The media love snappy names don’t they? I am often referred to as the “sustainability watchdog”. I don’t like the expression much and I try to refer to the Commission as an “assurance body” because that is what we are. I am told by members of the media and my media advisors that the pubic are familiar with the expression “watchdog”. Of course they are because the media keep using it. If they stopped maybe we could give things their real names. Here is another one. Anything mildly controversial ends in “gate” ever since the Watergate scandal in the Nixon government, which happened before the majority of journalists were born.
The Olympic expression beloved of the media and air quality campaigner Simon Birkett is “Zil lane”. This refers to the 36 Km of dual carriageway within the 160 Km Olympic Route Network that will have one lane closed at certain times of day. This will allow people whose job it is to make the Games work to be able to travel the city with a bit more ease than usual. We were advised during our annual review of 2009 that there would be no such lane closures so we are disappointed that this had to happen. We were told originally that the whole Olympic Route Network would be operated with traffic easing measures only.
Of course, when the public think of Zil Lanes they don’t think of the bloke with the starting pistol or the person who has an essential spare part to make the big screen work for the 100m final, they think of fat blokes in big cars being chauffeured from place to place just because of the position they hold.
Mayor Boris Johnson and Prime Minister David Cameron have both pledged that government officials will not have transport accreditation and they will be expected to use public transport like everybody else. I hope they live up to this promise. We will be checking.

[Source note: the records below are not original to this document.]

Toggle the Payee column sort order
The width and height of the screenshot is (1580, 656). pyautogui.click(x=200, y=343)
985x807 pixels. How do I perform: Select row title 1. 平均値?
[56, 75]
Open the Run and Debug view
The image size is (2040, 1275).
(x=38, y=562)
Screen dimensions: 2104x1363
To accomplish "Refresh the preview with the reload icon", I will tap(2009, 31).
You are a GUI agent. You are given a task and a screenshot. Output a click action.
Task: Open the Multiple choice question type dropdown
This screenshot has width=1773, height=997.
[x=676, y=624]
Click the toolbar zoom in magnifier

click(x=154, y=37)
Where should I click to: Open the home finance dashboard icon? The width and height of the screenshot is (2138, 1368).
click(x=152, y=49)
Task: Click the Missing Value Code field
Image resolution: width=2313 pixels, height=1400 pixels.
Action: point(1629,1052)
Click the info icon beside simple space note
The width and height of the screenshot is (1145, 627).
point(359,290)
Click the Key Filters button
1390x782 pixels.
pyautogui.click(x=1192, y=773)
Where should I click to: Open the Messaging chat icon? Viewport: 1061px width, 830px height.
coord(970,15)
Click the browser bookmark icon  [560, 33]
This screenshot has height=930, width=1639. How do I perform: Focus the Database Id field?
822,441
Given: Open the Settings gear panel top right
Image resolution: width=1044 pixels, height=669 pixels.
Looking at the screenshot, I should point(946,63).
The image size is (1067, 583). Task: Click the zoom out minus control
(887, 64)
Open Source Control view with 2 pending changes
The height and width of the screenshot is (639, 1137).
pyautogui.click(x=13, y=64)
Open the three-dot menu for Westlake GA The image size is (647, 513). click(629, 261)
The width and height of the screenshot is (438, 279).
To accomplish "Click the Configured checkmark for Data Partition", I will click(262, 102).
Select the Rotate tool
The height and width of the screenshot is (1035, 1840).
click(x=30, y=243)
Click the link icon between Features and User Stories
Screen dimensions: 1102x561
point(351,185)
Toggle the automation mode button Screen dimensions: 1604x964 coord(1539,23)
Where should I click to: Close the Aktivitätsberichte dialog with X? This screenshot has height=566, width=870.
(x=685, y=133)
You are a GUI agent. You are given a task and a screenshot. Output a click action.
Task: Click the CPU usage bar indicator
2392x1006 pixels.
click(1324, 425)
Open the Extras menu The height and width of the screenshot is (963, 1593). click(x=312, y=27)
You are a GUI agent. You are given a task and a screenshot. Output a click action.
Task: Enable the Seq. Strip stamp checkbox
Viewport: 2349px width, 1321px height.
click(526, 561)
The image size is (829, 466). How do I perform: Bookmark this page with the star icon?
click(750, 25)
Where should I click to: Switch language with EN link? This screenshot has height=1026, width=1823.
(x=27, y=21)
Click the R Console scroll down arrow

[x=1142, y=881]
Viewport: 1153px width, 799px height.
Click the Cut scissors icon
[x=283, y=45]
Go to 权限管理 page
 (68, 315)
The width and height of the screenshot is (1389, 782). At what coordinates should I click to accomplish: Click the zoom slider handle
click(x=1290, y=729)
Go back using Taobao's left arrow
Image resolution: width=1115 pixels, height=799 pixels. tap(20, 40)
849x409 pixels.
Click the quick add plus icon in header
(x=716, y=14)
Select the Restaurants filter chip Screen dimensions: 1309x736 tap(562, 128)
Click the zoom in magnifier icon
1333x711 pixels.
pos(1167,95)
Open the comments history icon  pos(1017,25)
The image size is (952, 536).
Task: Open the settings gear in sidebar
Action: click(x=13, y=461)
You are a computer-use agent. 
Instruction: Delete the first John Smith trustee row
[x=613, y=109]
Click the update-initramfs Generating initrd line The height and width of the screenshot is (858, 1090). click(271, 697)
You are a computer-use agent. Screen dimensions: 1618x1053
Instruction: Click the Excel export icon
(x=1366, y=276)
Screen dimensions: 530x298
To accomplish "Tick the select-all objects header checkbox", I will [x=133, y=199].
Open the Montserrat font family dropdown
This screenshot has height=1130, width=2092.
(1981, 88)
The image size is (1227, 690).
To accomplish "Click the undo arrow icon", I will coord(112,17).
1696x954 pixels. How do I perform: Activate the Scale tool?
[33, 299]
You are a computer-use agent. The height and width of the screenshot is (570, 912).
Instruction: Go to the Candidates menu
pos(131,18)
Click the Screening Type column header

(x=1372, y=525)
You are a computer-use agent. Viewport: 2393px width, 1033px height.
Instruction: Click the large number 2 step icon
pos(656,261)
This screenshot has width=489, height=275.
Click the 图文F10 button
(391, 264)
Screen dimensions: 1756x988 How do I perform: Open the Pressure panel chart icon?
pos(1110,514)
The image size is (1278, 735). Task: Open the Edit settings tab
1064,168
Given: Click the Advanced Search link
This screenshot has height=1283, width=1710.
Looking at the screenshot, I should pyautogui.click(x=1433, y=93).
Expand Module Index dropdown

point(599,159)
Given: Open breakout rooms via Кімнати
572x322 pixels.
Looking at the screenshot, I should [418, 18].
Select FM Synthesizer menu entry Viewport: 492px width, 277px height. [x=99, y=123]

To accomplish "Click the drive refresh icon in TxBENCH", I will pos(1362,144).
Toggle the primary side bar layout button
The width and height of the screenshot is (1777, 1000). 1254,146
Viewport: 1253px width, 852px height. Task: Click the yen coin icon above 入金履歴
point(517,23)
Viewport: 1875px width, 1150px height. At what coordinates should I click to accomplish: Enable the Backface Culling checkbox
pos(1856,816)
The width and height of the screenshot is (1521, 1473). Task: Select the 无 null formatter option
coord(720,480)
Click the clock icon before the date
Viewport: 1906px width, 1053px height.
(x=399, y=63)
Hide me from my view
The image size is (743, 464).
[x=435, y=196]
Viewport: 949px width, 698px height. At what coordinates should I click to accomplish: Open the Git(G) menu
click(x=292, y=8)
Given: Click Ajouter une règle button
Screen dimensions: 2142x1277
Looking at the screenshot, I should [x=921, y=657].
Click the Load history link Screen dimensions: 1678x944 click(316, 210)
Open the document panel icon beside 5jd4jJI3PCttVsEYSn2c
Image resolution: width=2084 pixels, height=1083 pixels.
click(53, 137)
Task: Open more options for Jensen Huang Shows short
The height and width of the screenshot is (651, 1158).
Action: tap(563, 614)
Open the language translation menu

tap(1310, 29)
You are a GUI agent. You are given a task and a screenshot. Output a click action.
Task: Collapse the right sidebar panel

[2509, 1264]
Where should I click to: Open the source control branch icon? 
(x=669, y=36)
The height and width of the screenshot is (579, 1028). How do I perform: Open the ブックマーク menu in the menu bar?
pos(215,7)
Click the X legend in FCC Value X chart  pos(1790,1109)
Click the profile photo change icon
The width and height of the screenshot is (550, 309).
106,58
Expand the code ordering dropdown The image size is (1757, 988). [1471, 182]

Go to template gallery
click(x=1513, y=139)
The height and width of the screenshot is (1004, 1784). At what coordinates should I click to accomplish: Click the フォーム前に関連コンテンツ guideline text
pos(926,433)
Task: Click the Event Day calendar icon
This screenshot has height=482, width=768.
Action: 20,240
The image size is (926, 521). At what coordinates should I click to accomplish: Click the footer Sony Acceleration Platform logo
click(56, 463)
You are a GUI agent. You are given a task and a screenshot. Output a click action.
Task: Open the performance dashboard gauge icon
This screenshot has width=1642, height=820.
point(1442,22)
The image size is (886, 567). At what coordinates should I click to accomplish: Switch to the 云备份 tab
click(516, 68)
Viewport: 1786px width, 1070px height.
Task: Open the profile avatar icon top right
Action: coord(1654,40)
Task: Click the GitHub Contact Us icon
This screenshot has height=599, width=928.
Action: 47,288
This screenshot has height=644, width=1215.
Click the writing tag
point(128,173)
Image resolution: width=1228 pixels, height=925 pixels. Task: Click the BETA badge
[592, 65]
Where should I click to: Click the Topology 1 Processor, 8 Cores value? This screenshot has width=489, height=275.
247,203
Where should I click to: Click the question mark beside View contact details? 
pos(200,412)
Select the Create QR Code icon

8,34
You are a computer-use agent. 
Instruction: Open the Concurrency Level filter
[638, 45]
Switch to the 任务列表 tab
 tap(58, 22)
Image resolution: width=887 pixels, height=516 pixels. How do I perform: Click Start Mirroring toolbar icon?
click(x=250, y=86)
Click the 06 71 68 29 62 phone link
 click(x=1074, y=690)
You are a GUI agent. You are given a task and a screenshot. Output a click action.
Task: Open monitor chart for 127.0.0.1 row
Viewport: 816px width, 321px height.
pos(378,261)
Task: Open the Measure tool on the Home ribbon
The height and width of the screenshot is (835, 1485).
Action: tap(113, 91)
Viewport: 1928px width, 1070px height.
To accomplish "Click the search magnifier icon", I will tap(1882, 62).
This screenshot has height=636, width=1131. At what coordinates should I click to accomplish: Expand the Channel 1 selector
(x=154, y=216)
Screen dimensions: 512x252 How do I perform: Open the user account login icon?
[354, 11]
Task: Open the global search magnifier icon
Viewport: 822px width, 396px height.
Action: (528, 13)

I think the IOC could have prevented a lot of this perception by making a presumption in favour of public transport. Nobody should have car transport unless there is a security reason for doing so, unless they are doing a job that requires them to transport stuff by road or that their presence at a venue is essential to the operation of the Games and it is not possible to get them there by public transport in the time available. If this were to happen we would need a fraction of the 4,000 car fleet provided for the Games, there would be less noise, less pollution and less traffic congestion. More importantly it would require the media to write about something other than “Zilgate”.